「最近は豆乳や生姜などをブレンドしたフレーバー商品が増えてきましたし、砂糖不使用や国産米使用といった品質をアピールする商品もあります。また名高い酒造メーカーが出している瓶入りの高級甘酒を手に取る女性客も多く、今後はますます販売競争が激しくなると思います」(大手食品スーパー店員)
もっとも、この甘酒ブームはいつまで続くのか──。前出・富士経済は今後も拡大基調で推移すると見ており、2022年には323億円まで販売額が伸びると予測する。しかし、課題もある。
〈主要購買層である50~60代以上の女性から根強い需要を獲得している一方で、30~40代女性や男性、若年層の需要開発は十分に行われていない。
特に甘酒をあまり飲んだことのない若年層向けにはフレーバーや風味を抑えた商品設計で飲みやすさを訴求するほか、SNSを用いたプロモーションの実施で購買意欲を喚起できるかが課題である〉(富士経済)

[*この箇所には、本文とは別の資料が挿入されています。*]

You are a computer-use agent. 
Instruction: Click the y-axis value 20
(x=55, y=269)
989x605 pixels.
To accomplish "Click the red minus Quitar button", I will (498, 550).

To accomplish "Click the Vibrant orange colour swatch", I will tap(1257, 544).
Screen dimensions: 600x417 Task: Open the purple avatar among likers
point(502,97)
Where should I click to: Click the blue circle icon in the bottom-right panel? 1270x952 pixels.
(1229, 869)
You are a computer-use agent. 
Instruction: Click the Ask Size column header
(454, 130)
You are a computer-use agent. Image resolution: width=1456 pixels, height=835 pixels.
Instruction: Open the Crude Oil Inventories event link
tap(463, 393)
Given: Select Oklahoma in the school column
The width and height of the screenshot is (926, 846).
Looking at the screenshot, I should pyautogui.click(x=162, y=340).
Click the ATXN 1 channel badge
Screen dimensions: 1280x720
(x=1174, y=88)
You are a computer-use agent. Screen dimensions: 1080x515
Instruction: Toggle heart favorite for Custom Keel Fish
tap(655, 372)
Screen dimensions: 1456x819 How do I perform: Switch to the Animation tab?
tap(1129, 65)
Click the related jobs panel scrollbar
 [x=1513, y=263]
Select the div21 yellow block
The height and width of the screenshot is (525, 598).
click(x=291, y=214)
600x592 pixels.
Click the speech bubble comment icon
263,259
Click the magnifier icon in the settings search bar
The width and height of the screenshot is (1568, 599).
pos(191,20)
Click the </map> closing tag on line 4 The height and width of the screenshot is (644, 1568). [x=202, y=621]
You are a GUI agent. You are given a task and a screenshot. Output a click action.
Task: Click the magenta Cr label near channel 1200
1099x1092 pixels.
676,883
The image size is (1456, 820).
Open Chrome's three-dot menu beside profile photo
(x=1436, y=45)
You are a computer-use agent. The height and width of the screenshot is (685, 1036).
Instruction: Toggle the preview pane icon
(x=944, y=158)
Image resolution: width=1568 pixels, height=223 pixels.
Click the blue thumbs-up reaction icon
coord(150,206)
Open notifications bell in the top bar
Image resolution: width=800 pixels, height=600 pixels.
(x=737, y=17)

都内のデパートや専門店では、凍らせてシャーベットにしてもおいしい“フルーツ甘酒”が売れているという。甘酒自体は江戸時代から庶民に親しまれてきた飲み物であるが、メジャーな健康飲料として現代に再び根付くかどうかは、飲み方提案も含めて若者など新規顧客の開拓が不可欠といえそうだ。